> _TASK_:
Please produce a character-exact copy of the listing that follows, omitting all images.
*** Opening MATERIALS PROVIDED ***
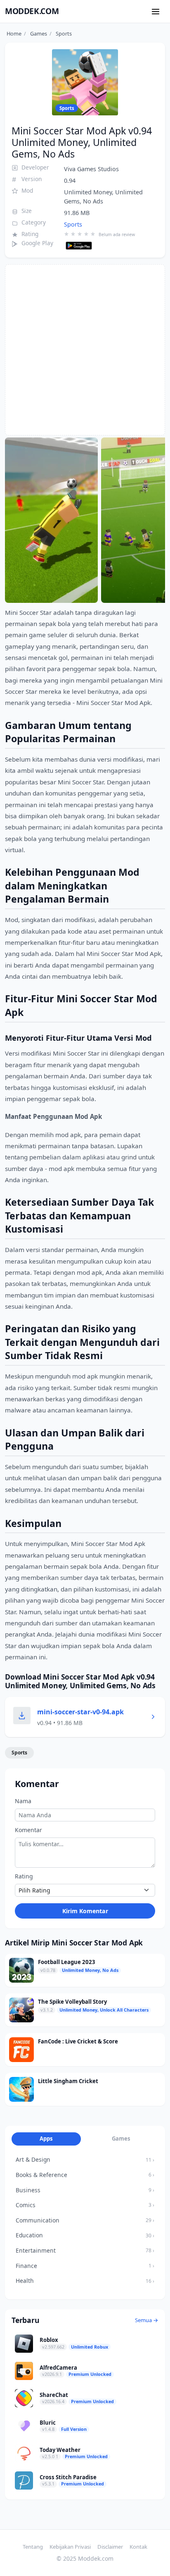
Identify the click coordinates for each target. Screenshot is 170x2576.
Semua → (146, 2320)
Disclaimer (110, 2546)
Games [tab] (121, 2138)
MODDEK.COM (32, 11)
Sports (73, 224)
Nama (23, 1801)
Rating (24, 1876)
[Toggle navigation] (155, 11)
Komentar (28, 1830)
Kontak (138, 2546)
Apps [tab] (46, 2138)
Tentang (33, 2546)
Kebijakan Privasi (70, 2546)
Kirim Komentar (85, 1911)
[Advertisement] (85, 350)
*** Closing MATERIALS PROVIDED ***
> _REPLY TO THE TASK_:
Identify the click coordinates for each target. Screenshot is 170x2576.
Semua → (146, 2320)
Disclaimer (110, 2546)
Games [tab] (121, 2138)
MODDEK.COM (32, 11)
Sports (73, 224)
Nama (23, 1801)
Rating (24, 1876)
[Toggle navigation] (155, 11)
Komentar (28, 1830)
Kontak (138, 2546)
Apps [tab] (46, 2138)
Tentang (33, 2546)
Kebijakan Privasi (70, 2546)
Kirim Komentar (85, 1911)
[Advertisement] (85, 350)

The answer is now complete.